Hicks and other party leaders and allies had unsuccessfully urged low-polling candidates to reconsider their candidacies before the filing deadline in an attempt to cull the field and avoid splintering the Democratic vote. Though most did not name candidates who they thought should think about their viability, Yee was widely believed to be among them.
Yee became emotional as she said on Monday that she decided to withdraw from the race because she wasn’t able to raise the resources necessary to compete in the state. She also said her message of competency and experience wasn’t resonating among voters who were seeking a fiery foil to President Trump, not “Boring Betty,” as she dubbed herself. Yee said she would assess the field before making an announcement on whether she would endorse one of her fellow Democrats.
Becerra was another candidate believed to be a target of party leaders’ efforts to shrink the field. But he held on and apparently benefited from Swalwell’s downfall.
“I’m not the richest candidate, I’m not the slickest candidate, but I am the guy that’s got you,” Becerra said, rallying supporters in Los Angeles on Saturday.
The audience was filled with members of labor groups backing the longtime politician, and Becerra told them he’d serve as a “union man” in the governor’s office.
Pro- and anti-Becerra forces tussled outside the town hall after two people, who declined to identify whom they were working for, passed out fliers highlighting critical media investigations of the U.S. Department of Health and Human Services during the migrant crisis when the agency was led by Becerra.
Pro-Becerra attendees grabbed the fliers and told the men to go away, prompting a security guard to intervene.

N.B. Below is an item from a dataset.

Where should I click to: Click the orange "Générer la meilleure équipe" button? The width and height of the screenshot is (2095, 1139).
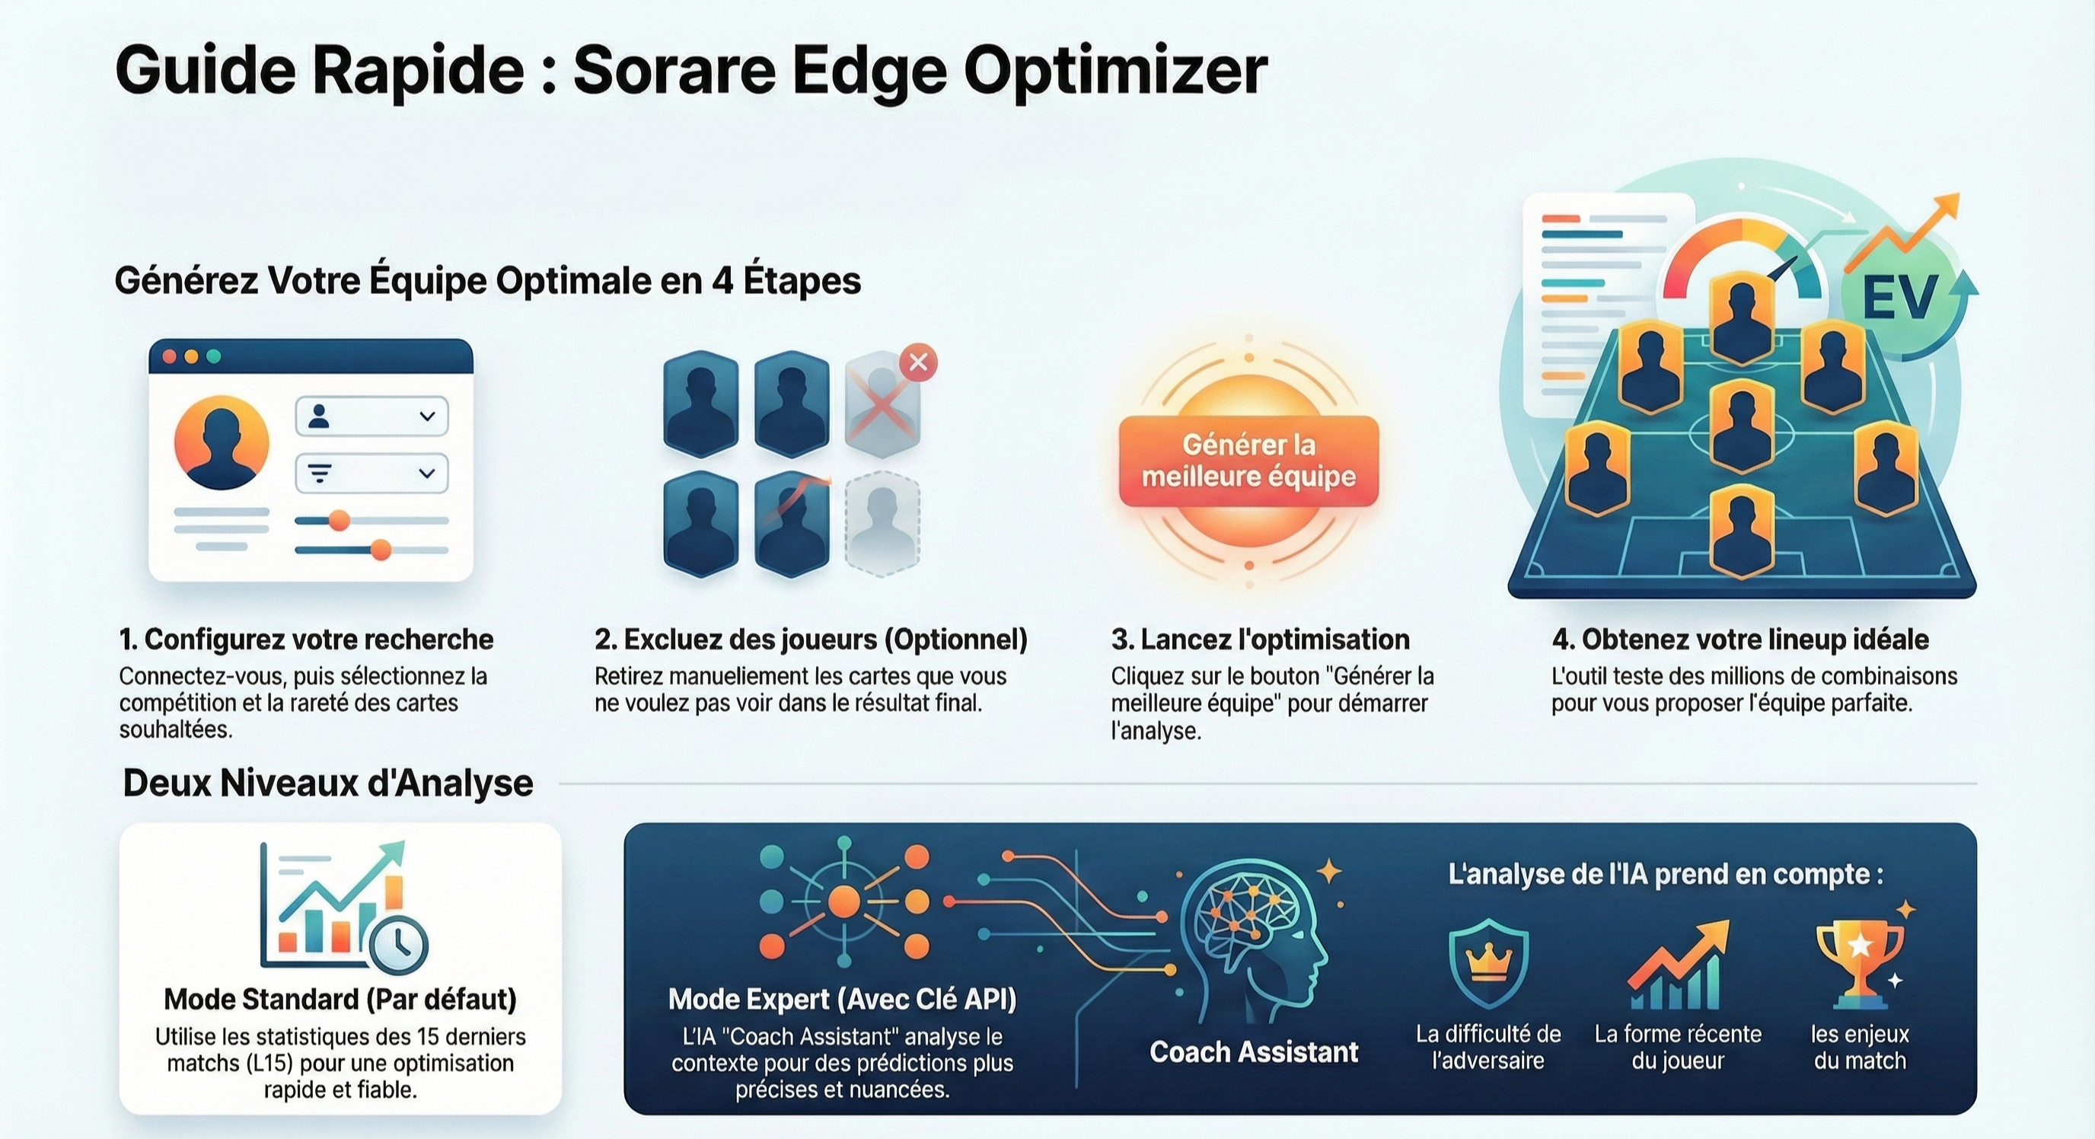(1248, 461)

The question is whether Becerra, who also served as state attorney general, a member of Congress and a state Assembly member, can raise the funds necessary to compete in a state with some of the nation’s most expensive media markets. And he was tied in the state party poll with a billionaire who dumped an additional $12.1 million of his own money into his campaign last week.
Steyer’s total investment in his bid reached $133 million, according to the California secretary of state’s office. He also received the endorsement of Our Revolution, a progressive political organization founded by U.S. Sen. Bernie Sanders (I-Vt.).

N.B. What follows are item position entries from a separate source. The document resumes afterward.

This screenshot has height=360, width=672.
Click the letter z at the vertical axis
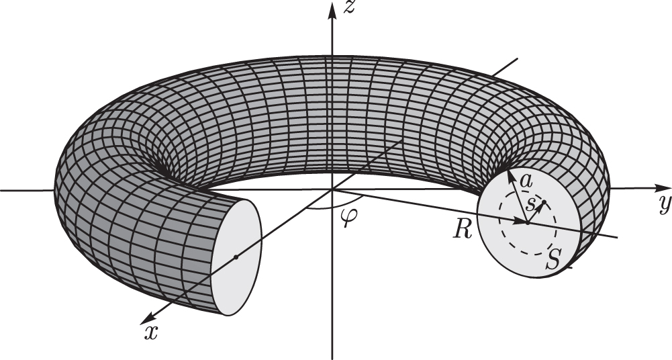(x=349, y=7)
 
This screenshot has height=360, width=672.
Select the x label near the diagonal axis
(x=151, y=332)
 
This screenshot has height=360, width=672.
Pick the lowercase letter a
(x=526, y=181)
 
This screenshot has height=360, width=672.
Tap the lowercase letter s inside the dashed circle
(x=530, y=206)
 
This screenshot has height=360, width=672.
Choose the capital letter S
(x=553, y=259)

“We’ve never endorsed a billionaire — but Tom Steyer is using his position to upset the system,” the group posted on X on Monday. “As Our Revolution executive director Joseph Geevarghese told @theintercept, ‘He’s been a partner in the movement. Most billionaires have used their wealth and privilege to lock in the status quo. Tom is doing the opposite.’”
San Jose Mayor Matt Mahan, who is also running for governor, accused Steyer of hypocrisy for the hedge fund he founded profiting from investments in private prisons being used to house ICE detainees, and Steyer calling for the abolishment of ICE.
Steyer got “rich investing off the ICE infrastructure he now wants to abolish,” Mahan posted on Instagram.
Steyer, who sold his stake in the hedge fund in 2012, has said he ordered the company to divest from the private prison company and has repeatedly expressed remorse about his former firm’s ties with the detention company.
Mahan also appeared Monday at a Hollywood production lot to announce his proposal for a special fund to lure sporting events, concerts and other productions to California as part of his plan to help the struggling film and television industry.
An independent effort supporting Mahan has also raised roughly $11 million since Swalwell left the race.
Mehta reported from Los Angeles and Nixon from Sacramento. Times staff writer Dakota Smith contributed to this report.